## Description of the task
Set out exactly every line of the entries below, starting at the line that holds "Click the legal instrument book page 379 312" and stopping after the line that holds "Task: Click the Insert link icon".

(Dataset entries)
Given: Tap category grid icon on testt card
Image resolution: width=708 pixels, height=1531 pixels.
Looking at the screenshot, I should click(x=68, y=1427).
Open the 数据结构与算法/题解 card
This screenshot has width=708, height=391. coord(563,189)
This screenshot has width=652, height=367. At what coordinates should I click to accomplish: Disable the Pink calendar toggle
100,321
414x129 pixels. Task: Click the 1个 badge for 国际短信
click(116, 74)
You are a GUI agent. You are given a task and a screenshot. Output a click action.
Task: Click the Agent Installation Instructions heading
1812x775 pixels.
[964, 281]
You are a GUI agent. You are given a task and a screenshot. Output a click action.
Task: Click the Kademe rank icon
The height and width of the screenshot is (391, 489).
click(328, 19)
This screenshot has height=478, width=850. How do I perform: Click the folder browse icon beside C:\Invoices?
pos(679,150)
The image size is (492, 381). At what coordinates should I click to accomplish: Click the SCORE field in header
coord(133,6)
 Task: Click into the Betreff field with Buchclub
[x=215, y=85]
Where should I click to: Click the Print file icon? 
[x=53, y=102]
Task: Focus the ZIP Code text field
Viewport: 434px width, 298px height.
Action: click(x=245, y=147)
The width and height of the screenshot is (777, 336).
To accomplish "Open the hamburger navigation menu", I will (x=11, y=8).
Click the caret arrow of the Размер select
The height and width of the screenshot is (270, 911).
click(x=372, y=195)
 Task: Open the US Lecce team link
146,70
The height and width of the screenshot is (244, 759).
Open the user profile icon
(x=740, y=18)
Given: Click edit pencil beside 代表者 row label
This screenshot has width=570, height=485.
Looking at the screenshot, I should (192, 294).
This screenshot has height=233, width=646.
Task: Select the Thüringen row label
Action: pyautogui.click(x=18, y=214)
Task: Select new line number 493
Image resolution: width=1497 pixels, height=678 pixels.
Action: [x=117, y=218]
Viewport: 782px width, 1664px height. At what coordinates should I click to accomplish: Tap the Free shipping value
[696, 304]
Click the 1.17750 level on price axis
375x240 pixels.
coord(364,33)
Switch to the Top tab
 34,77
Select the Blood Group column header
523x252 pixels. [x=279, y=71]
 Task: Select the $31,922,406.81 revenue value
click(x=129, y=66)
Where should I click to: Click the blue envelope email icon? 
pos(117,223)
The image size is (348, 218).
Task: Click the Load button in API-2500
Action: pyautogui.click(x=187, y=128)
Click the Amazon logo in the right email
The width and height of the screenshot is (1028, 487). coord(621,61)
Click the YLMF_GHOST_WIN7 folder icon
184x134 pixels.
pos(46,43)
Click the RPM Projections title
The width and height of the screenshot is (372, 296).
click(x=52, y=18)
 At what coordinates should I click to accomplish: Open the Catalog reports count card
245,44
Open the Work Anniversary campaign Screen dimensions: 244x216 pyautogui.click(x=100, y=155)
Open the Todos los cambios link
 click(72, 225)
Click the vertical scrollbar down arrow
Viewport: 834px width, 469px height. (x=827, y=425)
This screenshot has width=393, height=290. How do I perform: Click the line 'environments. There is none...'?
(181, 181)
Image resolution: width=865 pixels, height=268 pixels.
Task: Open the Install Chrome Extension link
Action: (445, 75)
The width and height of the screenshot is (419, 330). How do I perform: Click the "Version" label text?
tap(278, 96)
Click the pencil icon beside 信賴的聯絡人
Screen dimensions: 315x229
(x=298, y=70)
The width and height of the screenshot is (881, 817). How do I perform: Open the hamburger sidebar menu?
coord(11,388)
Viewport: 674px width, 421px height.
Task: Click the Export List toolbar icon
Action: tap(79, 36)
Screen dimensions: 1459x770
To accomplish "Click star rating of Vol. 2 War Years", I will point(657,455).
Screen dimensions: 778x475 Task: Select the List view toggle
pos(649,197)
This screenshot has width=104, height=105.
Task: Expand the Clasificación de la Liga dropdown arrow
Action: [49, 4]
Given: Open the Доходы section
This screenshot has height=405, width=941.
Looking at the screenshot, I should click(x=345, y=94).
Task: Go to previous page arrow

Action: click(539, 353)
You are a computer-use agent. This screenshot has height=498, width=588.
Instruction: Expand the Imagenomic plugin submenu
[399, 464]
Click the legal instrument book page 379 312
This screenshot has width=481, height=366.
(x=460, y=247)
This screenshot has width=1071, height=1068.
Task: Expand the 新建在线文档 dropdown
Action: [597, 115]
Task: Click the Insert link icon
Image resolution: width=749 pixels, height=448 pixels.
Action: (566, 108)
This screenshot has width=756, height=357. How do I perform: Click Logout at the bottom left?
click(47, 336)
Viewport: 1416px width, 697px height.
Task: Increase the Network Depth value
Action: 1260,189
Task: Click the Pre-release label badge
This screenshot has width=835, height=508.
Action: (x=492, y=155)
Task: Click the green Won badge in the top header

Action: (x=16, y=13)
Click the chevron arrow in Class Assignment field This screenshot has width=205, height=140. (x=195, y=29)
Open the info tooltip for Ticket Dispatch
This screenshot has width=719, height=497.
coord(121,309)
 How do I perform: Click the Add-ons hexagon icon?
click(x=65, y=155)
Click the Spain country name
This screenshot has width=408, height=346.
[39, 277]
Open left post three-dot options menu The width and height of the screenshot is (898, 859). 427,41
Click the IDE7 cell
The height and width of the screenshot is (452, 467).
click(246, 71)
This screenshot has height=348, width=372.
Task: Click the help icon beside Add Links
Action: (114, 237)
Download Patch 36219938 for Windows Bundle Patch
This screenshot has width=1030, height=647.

## Task solution
Click the legal instrument book page 379 312
This screenshot has width=481, height=366.
(x=460, y=247)
This screenshot has width=1071, height=1068.
Task: Expand the 新建在线文档 dropdown
Action: [597, 115]
Task: Click the Insert link icon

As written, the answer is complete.